- Directed by: Stole Jankovic
- Written by: Stole Jankovic
- Produced by: Ika Panajotovic
- Starring: Rod Taylor Adam West Xenia Gratsos Bata Živojinović
- Release date: 1974;
- Country: Yugoslavia
- Language: English
- Budget: $2 million

= Hell River =

Hell River, also known as Partisans (Partizani) and The Last Guerilla, is a 1974 Yugoslav partisan film starring Rod Taylor as a Yugoslav raised in America who returns home to fight the Germans as a Partisan in World War II. Adam West plays a German officer.
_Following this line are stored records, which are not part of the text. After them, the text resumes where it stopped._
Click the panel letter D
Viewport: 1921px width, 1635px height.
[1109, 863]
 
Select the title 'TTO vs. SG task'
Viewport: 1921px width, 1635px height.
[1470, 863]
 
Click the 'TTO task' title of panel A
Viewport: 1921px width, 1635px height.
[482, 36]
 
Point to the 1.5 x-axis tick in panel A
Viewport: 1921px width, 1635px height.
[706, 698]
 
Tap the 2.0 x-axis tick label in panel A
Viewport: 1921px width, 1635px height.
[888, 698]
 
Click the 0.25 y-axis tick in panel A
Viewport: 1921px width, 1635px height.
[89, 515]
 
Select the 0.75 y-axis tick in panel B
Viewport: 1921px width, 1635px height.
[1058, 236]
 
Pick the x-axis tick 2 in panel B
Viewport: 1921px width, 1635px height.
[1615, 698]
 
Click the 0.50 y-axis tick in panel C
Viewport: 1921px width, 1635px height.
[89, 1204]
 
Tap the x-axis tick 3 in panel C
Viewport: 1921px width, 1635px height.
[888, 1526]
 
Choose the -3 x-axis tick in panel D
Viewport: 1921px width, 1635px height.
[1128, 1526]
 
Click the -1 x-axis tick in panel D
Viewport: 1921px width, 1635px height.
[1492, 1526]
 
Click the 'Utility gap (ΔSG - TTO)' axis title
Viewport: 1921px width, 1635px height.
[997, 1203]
The film was shot on location in Yugoslavia, and claims to be based on a true story. There are several versions, including an original three-hour cut made for Yugoslavian television, and a feature-length version for the American market. Rod Taylor was involved in rewriting and shooting some additional scenes during post production.

==Cast==
- Rod Taylor as Marko
- Adam West as Capt. Kurt Kohler
- Brioni Farrell as Anna Kleitz
- Bata Živojinović as Brka
- Peter Carsten as Col. Henke
- Olivera Katarina as Mila
- Branko Pleša as Brig. Gen. Steiger
- Marinko Šebez as Sele
- Janez Vrhovec as Col. Hoffmann
- Dragomir Felba as Chicha
- Gizela Vuković as Woman Mayor
- Cane Firaunović as Lt. Schuler
- Jovan Janićijević as Machek
- Dragomir Čumić as Partisan (uncredited)
- Dragomir Stanojevic as German (uncredited)
- Zoran Stojiljković as German Officer (uncredited)
- Predrag Milinković as Jewish Refugee (uncredited)

==Legacy==
The producer, Ika Panajotovic, was a lawyer and former tennis player who represented Yugoslavia in the Davis Cup and reached the semi-finals at Wimbledon.

Footage from Hell River was used in Once Upon a Time in Hollywood, reedited to feature Leonardo DiCaprio. The film's director, Quentin Tarantino, has been reported to be a fan of the film.